◆ EXERCISE OBJECTIVE
Determine which lines of the records include the word "computer", and copy them.

......

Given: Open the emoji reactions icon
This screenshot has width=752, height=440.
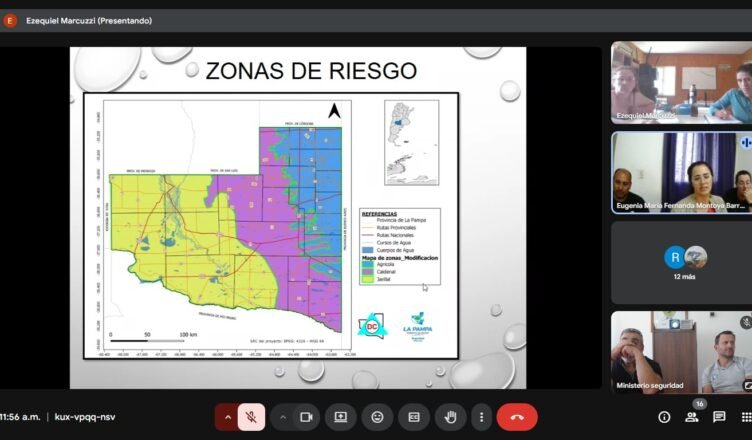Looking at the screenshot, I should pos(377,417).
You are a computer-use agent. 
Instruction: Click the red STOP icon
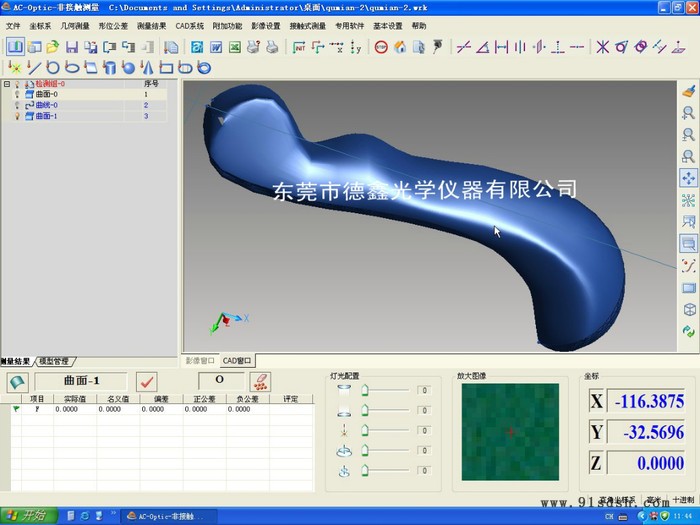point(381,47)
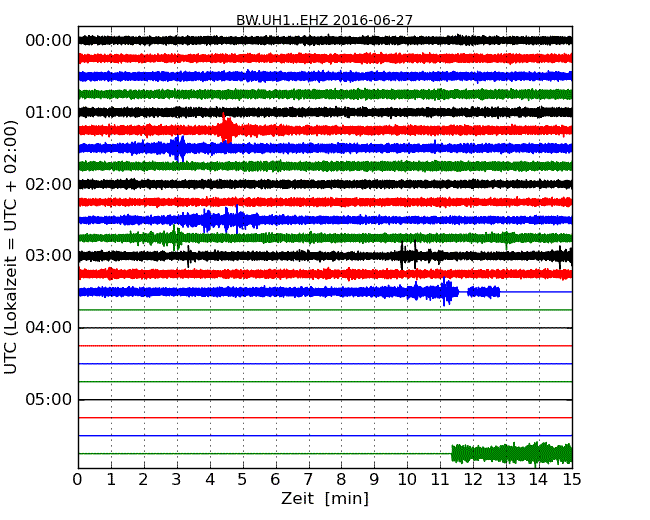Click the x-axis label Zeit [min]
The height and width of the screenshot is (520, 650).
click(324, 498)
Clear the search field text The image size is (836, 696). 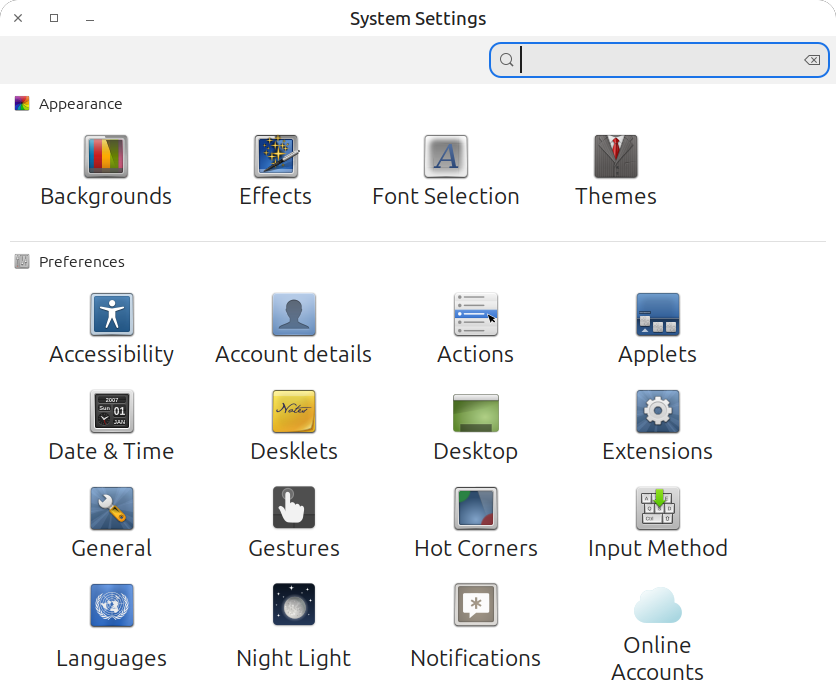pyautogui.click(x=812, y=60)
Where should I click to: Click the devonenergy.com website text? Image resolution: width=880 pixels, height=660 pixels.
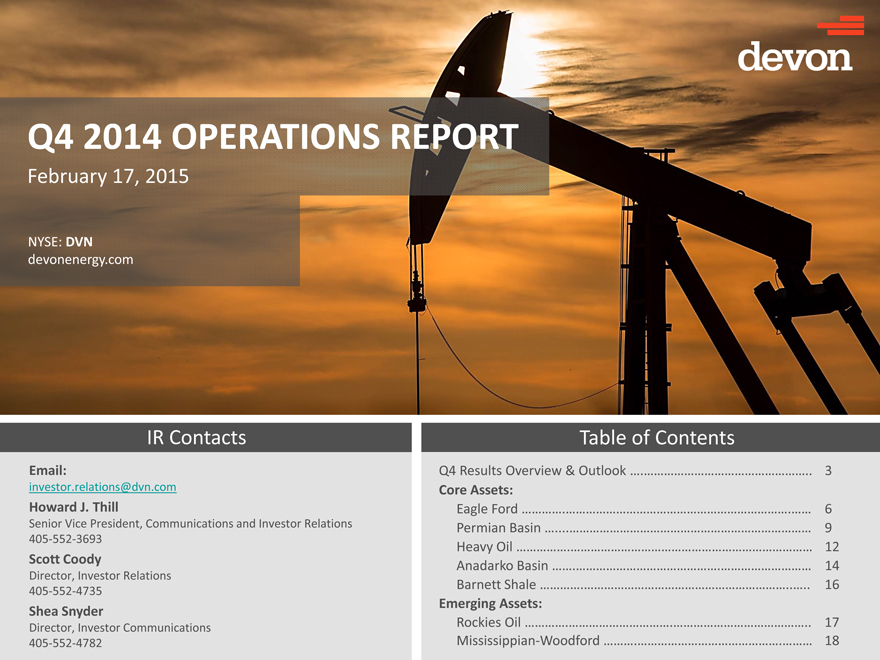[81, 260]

......

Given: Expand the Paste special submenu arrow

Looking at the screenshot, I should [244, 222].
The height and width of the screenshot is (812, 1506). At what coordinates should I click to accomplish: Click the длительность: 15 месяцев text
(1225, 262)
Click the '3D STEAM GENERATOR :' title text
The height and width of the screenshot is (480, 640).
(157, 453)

......

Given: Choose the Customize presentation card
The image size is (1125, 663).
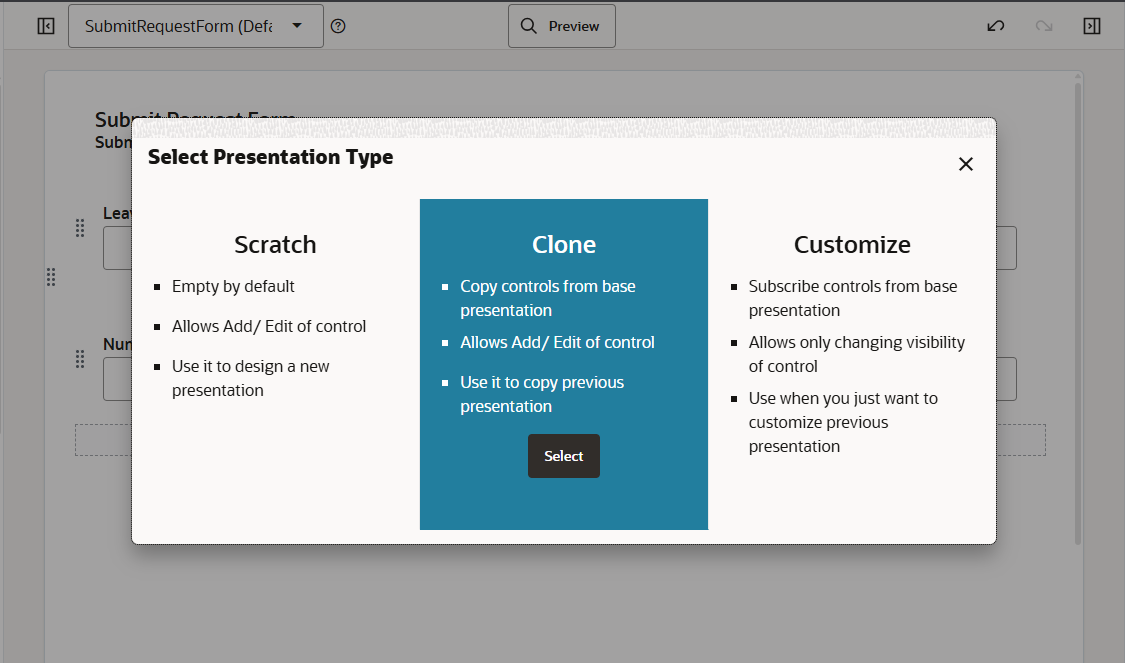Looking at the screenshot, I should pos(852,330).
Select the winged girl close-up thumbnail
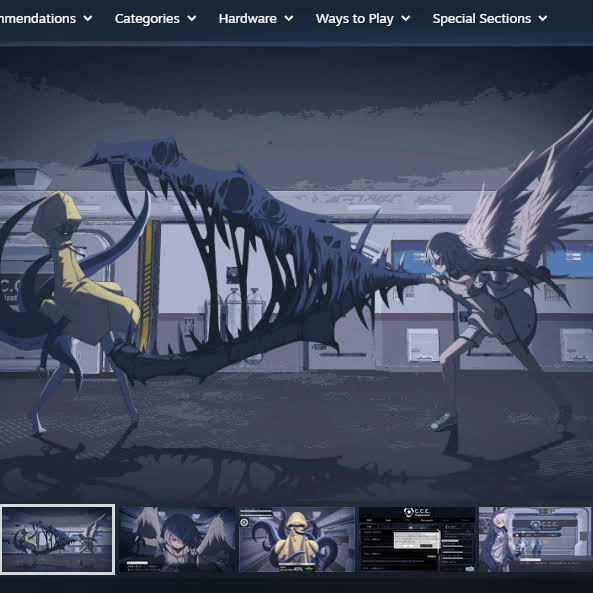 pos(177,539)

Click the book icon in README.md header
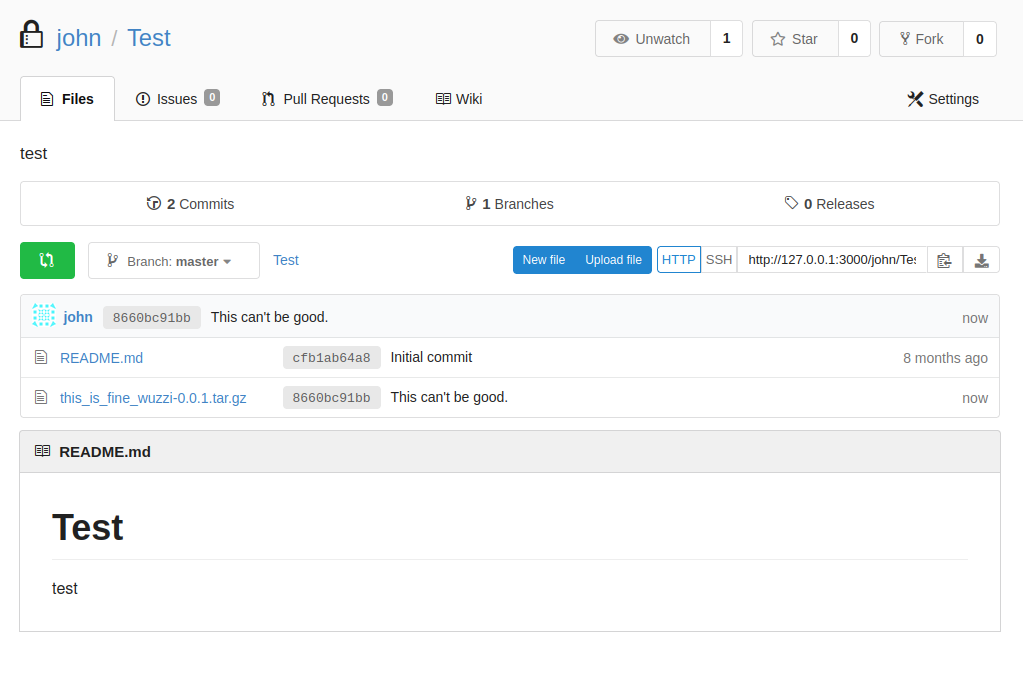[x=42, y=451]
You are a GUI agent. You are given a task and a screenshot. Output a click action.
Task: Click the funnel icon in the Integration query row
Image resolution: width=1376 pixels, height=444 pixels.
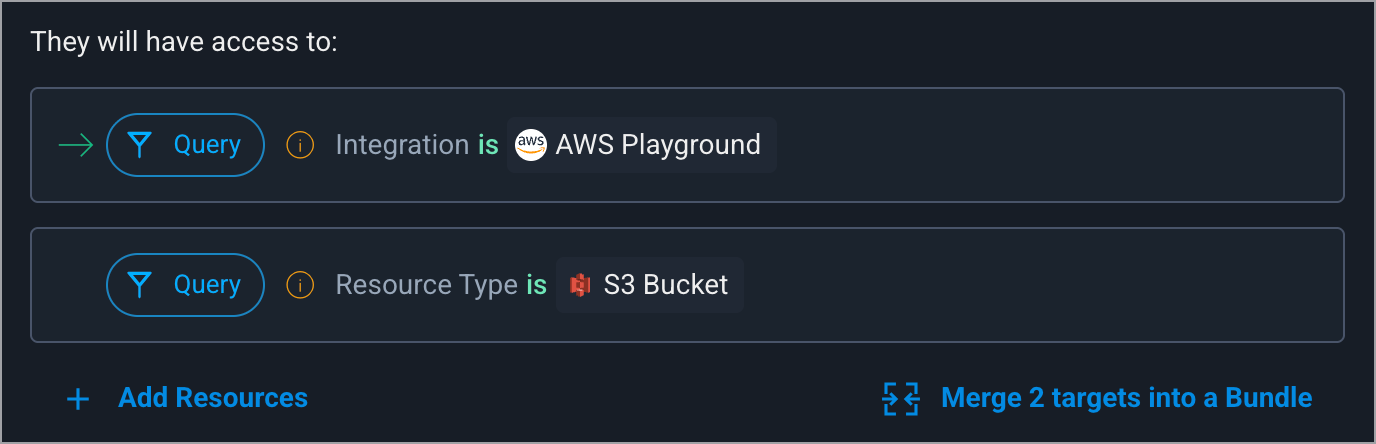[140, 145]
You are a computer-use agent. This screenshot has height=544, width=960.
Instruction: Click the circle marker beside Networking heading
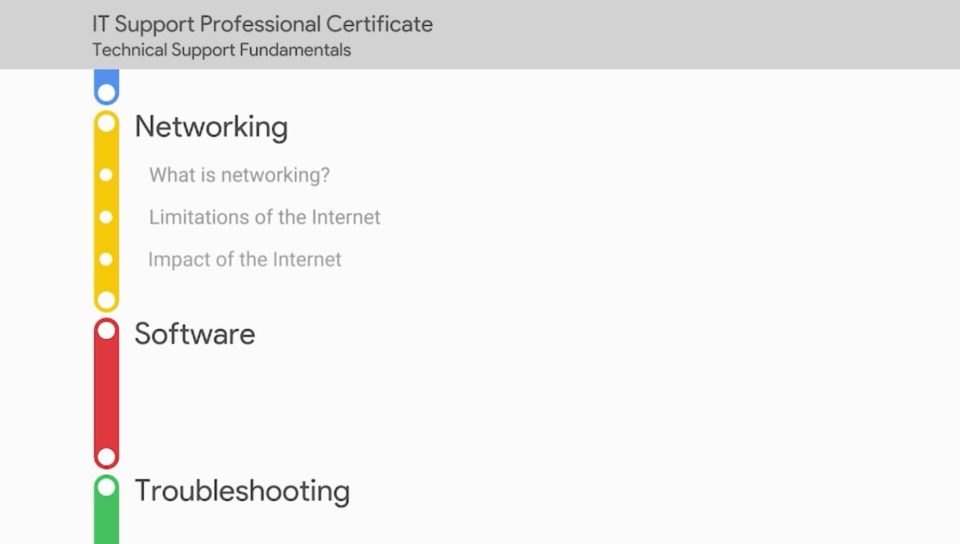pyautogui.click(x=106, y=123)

......

◆ WRITTEN SOLUTION
You are a computer-use agent. 
You are a computer-use agent. This screenshot has height=544, width=960.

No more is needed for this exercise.